Quoted passage:
- - - - - - -
In the meantime, all western Virginia was in turmoil. When Virginia seceded from the Union, delegates from the western counties assembled in a convention at Wheeling and set up the Restored Government of Virginia. The Convention elected Francis H. Pierpont as governor, not of West Virginia but of Virginia, and Pierpont continued to serve as Governor of Virginia after West Virginia was admitted to the Union in 1863. Pierpont occupied the governor's mansion at Richmond from 1865 to 1868. After the first battle of Bull Run, he took steps to ensure a continuing supply of volunteers for the federal government, and that is how and why the fabulous John Castelli Rathbone, who had a private army of his own, became a lieutenant colonel and later a colonel, in the Union Army.

It is proper to state that Colonel Rathbone did not seek his commission and that he did not want it. The man who is making $10,000 a day has nothing to gain by becoming an army officer. He was offered the appointment because he already had two infantry companies and a troop of cavalry on his own payroll, and he accepted, according to the testimony of his niece, Mrs. Melvina Lee, because he was assured that the forming regiment would be designated for the sole and specific defense of the Burning Springs oilfield. The new regiment became the Eleventh Virginia Volunteers with Lieutenant Colonel John Castelli Rathbone as its commanding officer.
- - - - - - -
Source data:
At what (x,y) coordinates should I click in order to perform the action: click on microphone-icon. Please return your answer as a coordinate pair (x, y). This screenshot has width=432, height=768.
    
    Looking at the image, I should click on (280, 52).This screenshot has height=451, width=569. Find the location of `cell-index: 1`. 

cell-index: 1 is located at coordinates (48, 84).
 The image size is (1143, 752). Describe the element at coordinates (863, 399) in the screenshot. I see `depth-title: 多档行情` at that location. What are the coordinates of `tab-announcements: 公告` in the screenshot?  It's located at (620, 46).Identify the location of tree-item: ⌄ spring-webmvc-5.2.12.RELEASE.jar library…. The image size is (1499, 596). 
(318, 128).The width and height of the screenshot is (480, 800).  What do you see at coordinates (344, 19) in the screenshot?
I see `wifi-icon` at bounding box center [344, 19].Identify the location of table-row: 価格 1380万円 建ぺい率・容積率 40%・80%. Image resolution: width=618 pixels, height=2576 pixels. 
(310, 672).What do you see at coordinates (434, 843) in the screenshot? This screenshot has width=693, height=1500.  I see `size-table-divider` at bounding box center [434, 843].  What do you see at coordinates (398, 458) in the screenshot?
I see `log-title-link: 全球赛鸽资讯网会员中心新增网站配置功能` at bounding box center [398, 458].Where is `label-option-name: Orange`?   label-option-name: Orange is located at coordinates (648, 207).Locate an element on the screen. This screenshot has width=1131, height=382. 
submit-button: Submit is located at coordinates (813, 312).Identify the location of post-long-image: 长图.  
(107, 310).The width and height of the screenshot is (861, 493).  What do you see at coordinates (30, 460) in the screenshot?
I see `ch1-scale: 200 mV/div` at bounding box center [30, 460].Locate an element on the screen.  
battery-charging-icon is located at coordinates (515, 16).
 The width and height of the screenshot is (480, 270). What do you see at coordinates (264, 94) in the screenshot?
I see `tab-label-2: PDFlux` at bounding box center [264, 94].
- - - - - - -
Explore the material:
A. Answer these questions from the passage on western Virginia and John Castelli Rathbone, one line each:
(i) In which city did delegates from the western counties meet in convention?
(ii) During which years did Pierpont occupy the governor's mansion at Richmond?
(iii) What name was given to the regiment that Rathbone commanded?
B. According to the passage on western Virginia and John Castelli Rathbone, why was Rathbone offered a commission, and why did he accept it? Answer in one to three sentences.
C. Continue the passage on western Virginia and John Castelli Rathbone from its last sentence.

Task answers:
A.
(i) Wheeling
(ii) 1865 to 1868
(iii) The Eleventh Virginia Volunteers

B. Rathbone was offered the appointment because he already had two infantry companies and a troop of cavalry on his own payroll. According to his niece, Mrs. Melvina Lee, he accepted because he was assured that the new regiment would be assigned solely to the defense of the Burning Springs oilfield.

C.
No sooner had he taken his oath as an officer of the Army of the United States than Colonel Rathbone learned an old lesson: when one has a promise, he ought to have it in writing. The new regiment was not designated for the specific defense of the oilfield but for general purpose and was promptly ordered out of Burning Springs to deal with the depredations of the Moccasin Rangers in adjoining Calhoun and Roane counties.

No useful purpose would be served here by relating the adventures of the regiment as they chased bushwhackers and fought skirmishes up and down the valleys of western Virginia. Rathbone did what he was ordered to do, as a good soldier should, apparently without complaint. He found himself in a most unenviable position, under the command of poorer patriots, as inexperienced militarily as he was himself: he was the only army officer in western Virginia who was a millionaire many times over. He was at odds with his superiors because he insisted that the defense of the oilfield was more important than chasing bushwhackers.

The circumstances prove this situation that he was unable to obtain arms and clothing for his regiment from his immediate superior, Colonel J.A.J. Lightburn, even though Lightburn had the supplies at Charleston, about fifty miles distant. His problem with Lightburn is highlighted in a telegram sent by a member of the Legislature to the governor on the day of his surrender. On September 2, 1862, with the enemy before him, Rathbone had one complete company without arms or military clothing of any kind, and fully one-third of his regiment was either unarmed or improperly armed. Most of the arms and clothing that the regiment possessed, he had furnished himself.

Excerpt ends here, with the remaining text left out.